しかし、ヤミ金、オレオレ詐欺、反社会勢力など犯罪グループ当事者らに実際に取材をした経験のある立場から言わせていただくと、これでは強盗などの犯罪に関わる若者が減ることはないだろう。

 犯罪グループというのは世間が思っているよりもずっと賢い。警察やメディアが「こういう手口です」と注意喚起をしているときにはすでにその抜け穴となるような手口で、悪事を働いているものだ。

「SNSでのバイト募集が危ない」という認識が世の中に広まれば、今度はその「抜け穴」として現実世界からの勧誘に力を入れる可能性は高い。
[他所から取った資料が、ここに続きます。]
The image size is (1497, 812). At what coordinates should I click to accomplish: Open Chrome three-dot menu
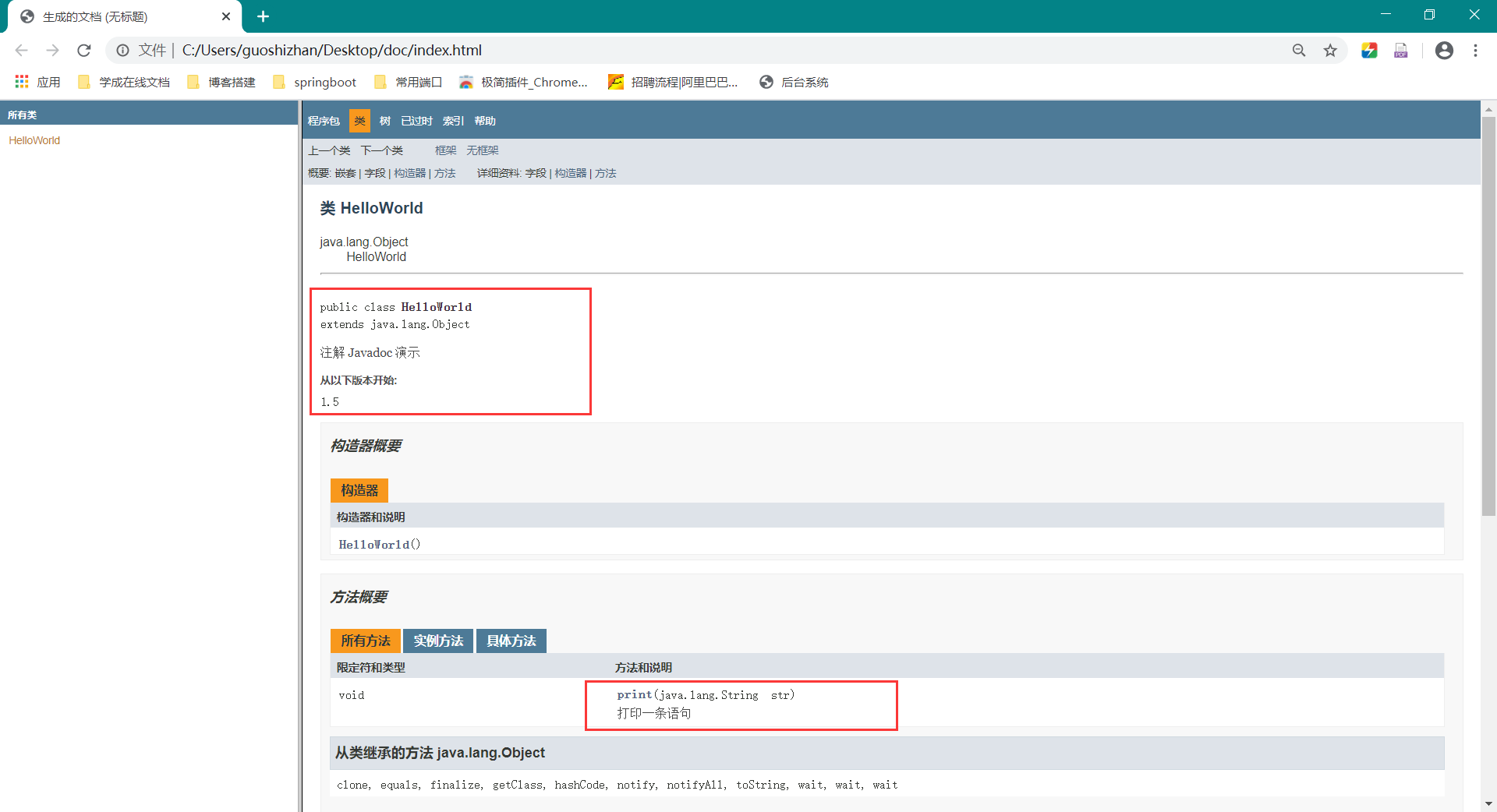[x=1475, y=51]

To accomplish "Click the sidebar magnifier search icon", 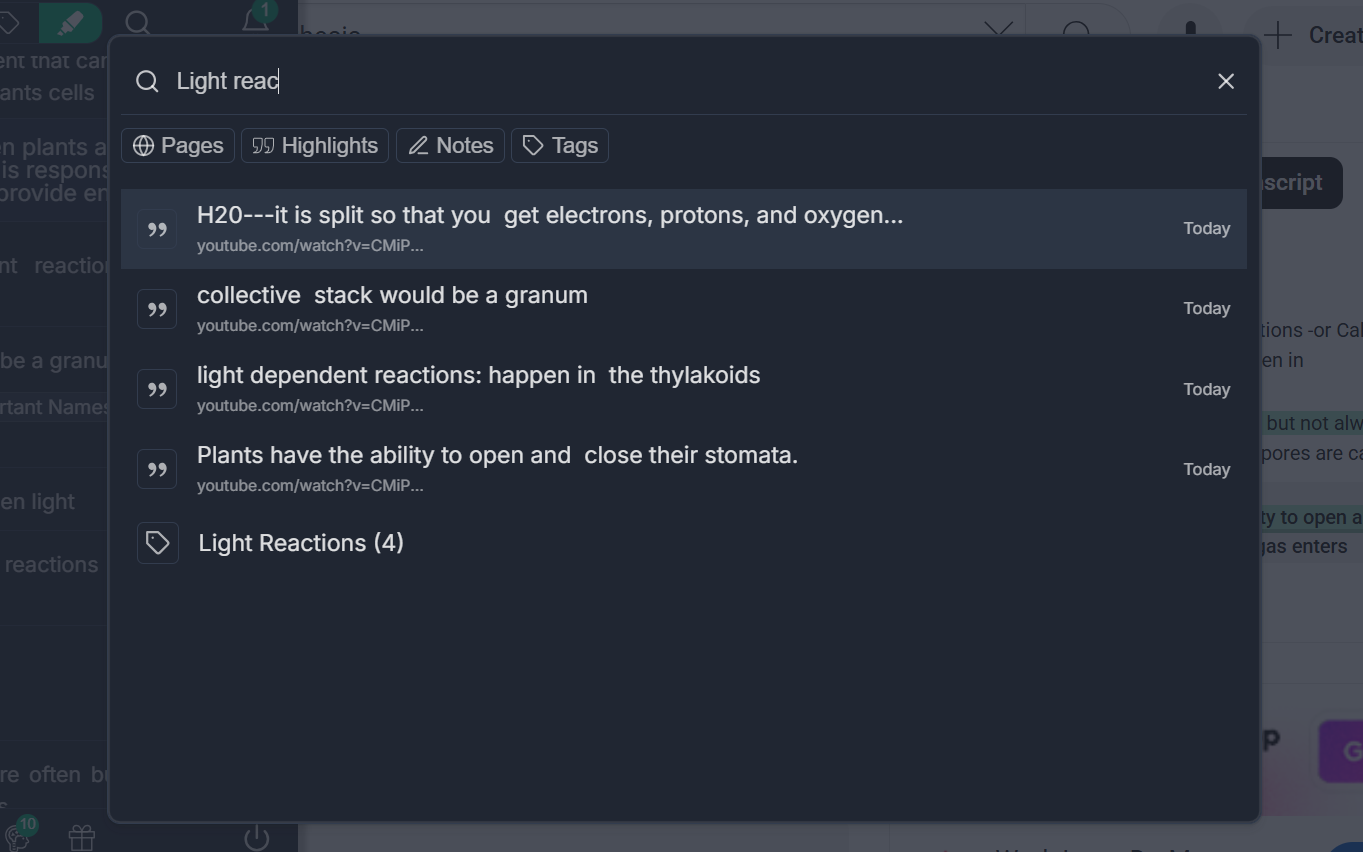I will pos(138,23).
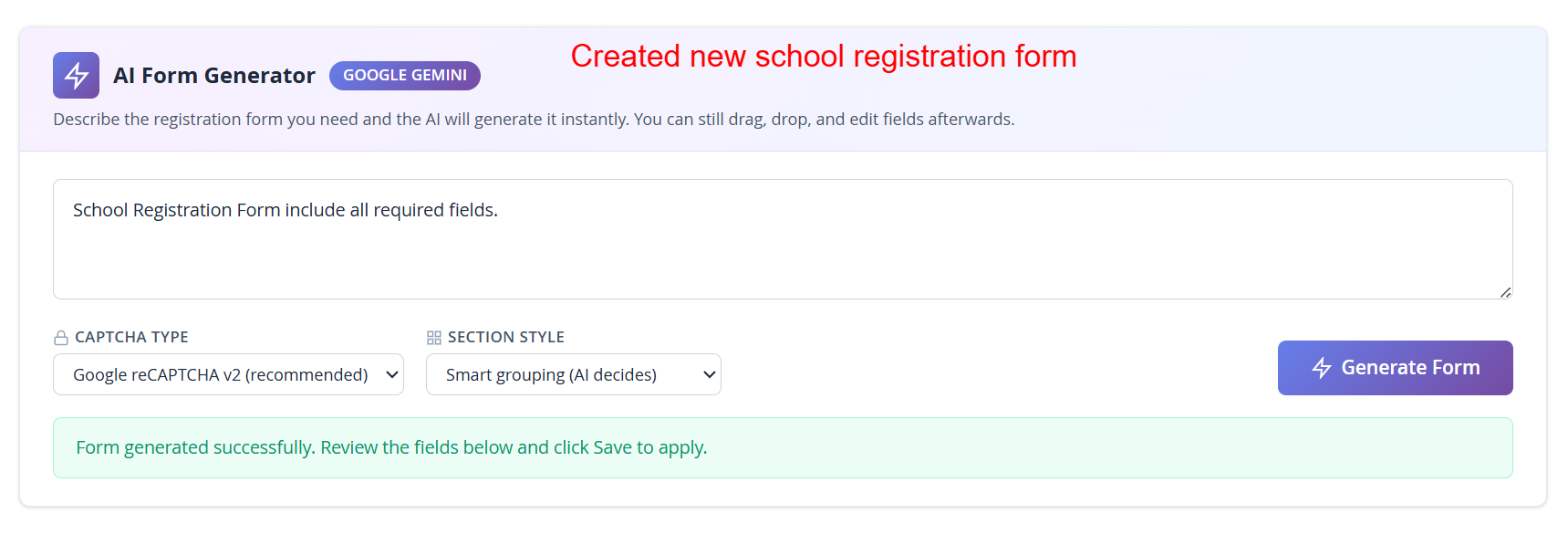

 例えば、建設作業、交通量調査などお金に困っている若者がたくさんいそうなところに人を送り込んで、「知り合いが超高額バイトを紹介してくれたけど人が足りなくて一緒にやらないか?」なんて声をかけていくのだ。

 もちろん、この勧誘役も闇バイトであることは言うまでもない。個人情報を握られ、「家族を殺すぞ」なんて脅されている若者ならば死に物狂いで仲間を集めるだろう。

 誘われた側も警戒心なく行ってしまうかもしれない。警察やマスコミが注意喚起をしているのは、もっぱらSNSでの高額バイトだ。目の前にいる人間、しかも短期間とはいえ一緒に働いた「仲間」が、そんな悪の道へと引きずりこむわけがないと思ってしまうだろう。

 このように闇ビジネスというものは基本的に“いたちごっこ”である。善良な人たちは、規制や監視を厳しくすれば「闇」は消滅すると考えがちだが実はまったく逆だ。どこかに明るい光が当てられれば、それにともなって別の場所に新たな「闇」が生まれる。そこを抜け穴に新たな闇ビジネスモデルが組み立てられるだけなのだ。